_GOAL 1_.
Using the text on hiring former inmates, decide for each statement whether it agrees with the text: (a) Title VII of the Civil Rights Act of 1964 bars employers from asking about an applicant's criminal history; (b) the 2004 study found that over 40 percent of surveyed employers would "probably not" or "definitely not" hire an applicant with a criminal record; (c) the companies most willing to hire former inmates tended to offer jobs with heavy customer contact. Answer yes or no for each, quoting the words that decide it.
_GOAL 2_.
Carry on the text on hiring former inmates from its final sentence.

Back to Work: Why it’s Hard to Hire Former Inmates

Inescapably, one of the first questions asked when you meet someone is: “So, what do you do?” or “Where do you work?” The answer seems to define who you are as a person: I am a doctor, or I am a lawyer, or I flip burgers at that fast food joint, etc.

Of course, what we do is not the only thing that defines us. We are each unique and complex individuals, with varying situations, pasts and dreams. But that question is always there—looming—“What do you do?”

Finding a good job, a job which defines you, can be difficult. Sometimes finding any job can be difficult. And finding work, when you were formerly an inmate, can be very difficult.

There are a number of reasons why getting a job can be difficult for former inmates. One of the biggest reasons is employers.

Employers and Former Inmates

Title VII of the Civil Rights Act of 1964, which deals with unlawful employment practices, does not prohibit employers from asking questions about your criminal history.

There is no law which forces an employer to ignore a job applicant’s criminal history, even though that individual has completed their sentence and paid their debt to society. A large percentage of employers do discriminate against those with criminal records even if they claim not to.

A 2004 study, by Harry J. Holzer, Steven Raphael and Michael A. Stoll, found that over 40 percent of the employers they surveyed would “probably not” or “definitely not” hire an applicant with a criminal record. A large percentage of surveyed employers said it “depends.” The study also found that the companies which were most willing to hire former inmates tended to offer unskilled jobs that had high turn-over rates and little customer contact.

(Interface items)
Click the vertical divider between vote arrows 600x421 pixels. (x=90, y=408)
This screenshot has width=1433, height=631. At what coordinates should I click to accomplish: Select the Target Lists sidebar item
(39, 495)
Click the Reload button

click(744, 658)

_WRITTEN REPLY 1_.
(a) No: "does not prohibit employers from asking questions about your criminal history."
(b) Yes: "found that over 40 percent of the employers they surveyed would “probably not” or “definitely not” hire an applicant with a criminal record."
(c) No: "tended to offer unskilled jobs that had high turn-over rates and little customer contact."

_WRITTEN REPLY 2_.
Since 2004, the unemployment rate has dropped considerably and the prison population has increased, and, because of this, more and more reports are finding that pulling from the former inmate pool is the way to go. That doesn’t change the fact that former inmates have a much harder time finding work than others.

According to a 2017 study, among the five million formerly incarcerated people living in the United States, 27 percent are unemployed–over five times the national unemployment rate for 2017.

Employers are often hesitant about hiring former inmates, and, according to the Society for Human Resource Management, the ones which are willing to do so are far more likely to hire those who had committed substance-related crimes rather than financial, violent or sexual crimes.

So, what can a former inmate do to have a better chance at getting a job? Same as anyone: nail the interview.

Preparing for the Post-Prison Interview

In an interview, employers, as with anyone, are looking for good references, a solid performance record and training in relevant skills—all things which are difficult to obtain while incarcerated. But not impossible.

Pre-prison employment experience is something which will help an inmate when reentering the work force. In a 2008 brief, the Urban Institute surveyed a large number of former inmates and found that 70 percent had held a job for at least one year prior to entering prison.

While that experience is helpful, former inmates are still going to have to explain why there is a large gap in their employment history. The 30 percent who did not have employment prior to being incarcerated will have an even harder time. That is why in-prison programs and work release options are in place.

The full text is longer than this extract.